Post your work if you get stuck.
t2 =t1×sqrt m1÷sqrt m2
To calculate the time it takes for a gas to diffuse through a porous partition, we can use Graham's law of diffusion. Graham's law states that the rate of diffusion of a gas is inversely proportional to the square root of its molar mass.
Let's solve the problem step by step:
a. An equal volume of sulphur (IV) oxide:
First, let's find the molar mass of sulphur (IV) oxide (SO2):
- Atomic mass of Sulfur (S) = 32 g/mol
- Atomic mass of Oxygen (O) = 16 g/mol
Therefore, molar mass of SO2 = (32 + 2*16) = 64 g/mol
Now we can calculate the rate of diffusion of SO2:
Rate1 / Rate2 = √(Molar mass2 / Molar mass1)
Rate1 / 465 cm³ in 30 seconds = Rate2 / Volume2 in t seconds
Rate1 = 465 cm³ / 30 seconds
Now, let's calculate the rate2:
Rate2 = Rate1 * √(Molar mass1 / Molar mass2)
Rate2 = (465 cm³ / 30 seconds) * √(64 g/mol / 64 g/mol)
Since the molar mass is the same, the rate2 will also be equal to the rate1.
Therefore, an equal volume of sulphur (IV) oxide will also take 30 seconds to diffuse through the porous partition.
b.
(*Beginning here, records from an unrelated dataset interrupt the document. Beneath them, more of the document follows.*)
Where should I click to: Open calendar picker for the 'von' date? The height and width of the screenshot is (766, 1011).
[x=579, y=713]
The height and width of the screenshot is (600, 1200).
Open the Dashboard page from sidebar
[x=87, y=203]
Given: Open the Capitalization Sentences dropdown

Hydrogen sulphide (H2S):
Let's find the molar mass of hydrogen sulphide (H2S):
- Atomic mass of Hydrogen (H) = 1 g/mol
- Atomic mass of Sulfur (S) = 32 g/mol
Therefore, molar mass of H2S = (2*1 + 32) = 34 g/mol
Now we can calculate the rate of diffusion of H2S:
Rate1 / Rate2 = √(Molar mass2 / Molar mass1)
Rate1 / 465 cm³ in 30 seconds = Rate2 / 620 cm³ in t seconds
Rate1 = 465 cm³ / 30 seconds (same value as before)
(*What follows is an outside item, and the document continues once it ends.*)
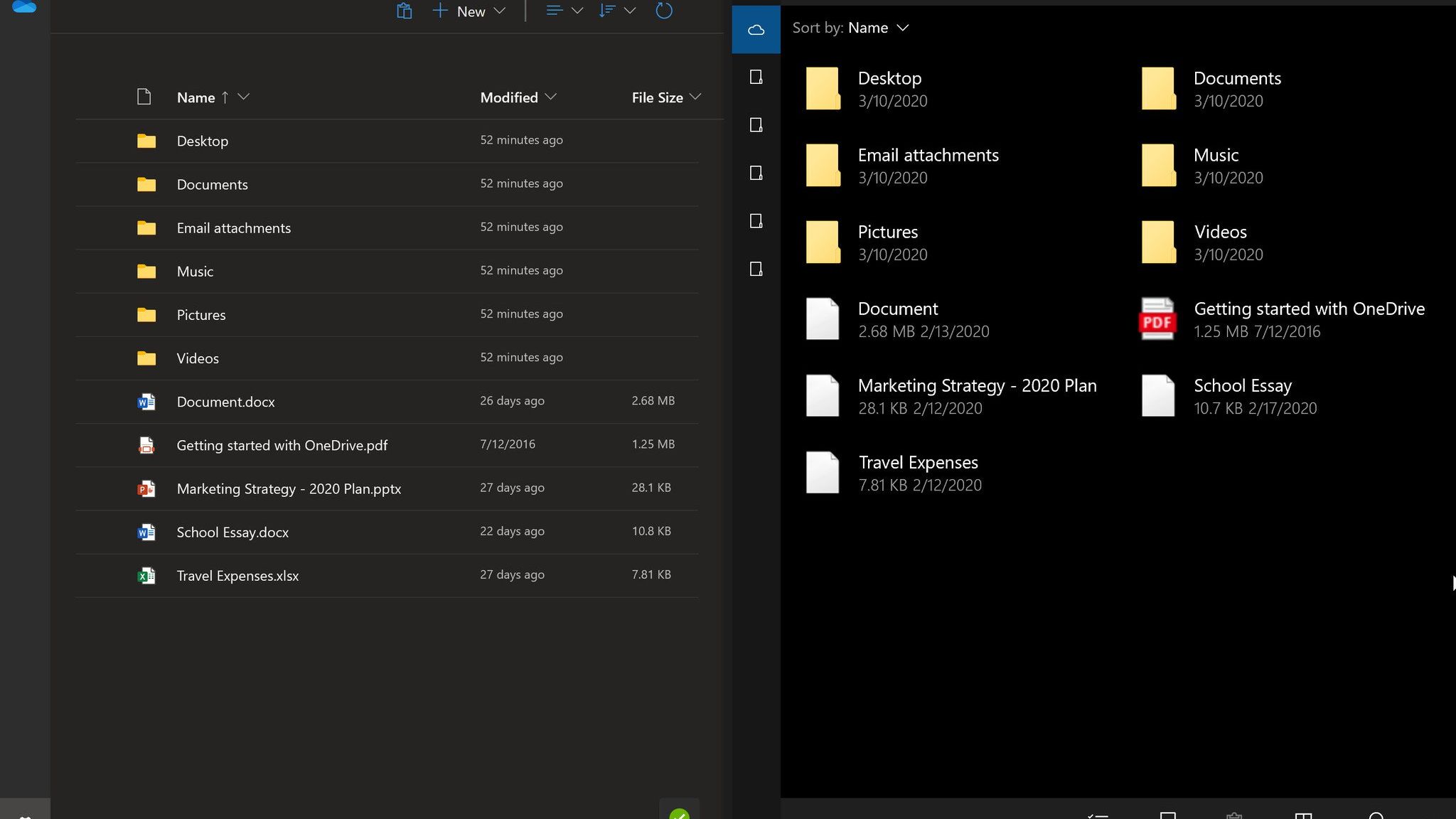The image size is (1456, 819).
Task: Select the first device icon below the cloud
Action: click(756, 77)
Now, let's calculate the rate2:
Rate2 = Rate1 * √(Molar mass1 / Molar mass2)
Rate2 = (465 cm³ / 30 seconds) * √(64 g/mol / 34 g/mol)
Simplifying the equation: Rate2 = (465 cm³ / 30 seconds) * √(64 / 34)
Now we can calculate the time (t) it will take for 620 cm³ of hydrogen sulphide to diffuse through the same partition:
Rate2 = 620 cm³ / t seconds
Solving for t: t = (620 cm³ * 30 seconds) / Rate2
Substituting the value of Rate2: t ≈ (620 cm³ * 30 seconds) / [(465 cm³ / 30 seconds) * √(64 / 34)]
Simplifying the equation: t ≈ (620 cm³ * 30 seconds * √(34 / 64)) / 465 cm³
Calculating the approximate value of t will give you the time it takes for 620 cm³ of hydrogen sulfide to diffuse through the same partition.
Please note that the final calculation might require an actual numerical calculation to get a precise value for t.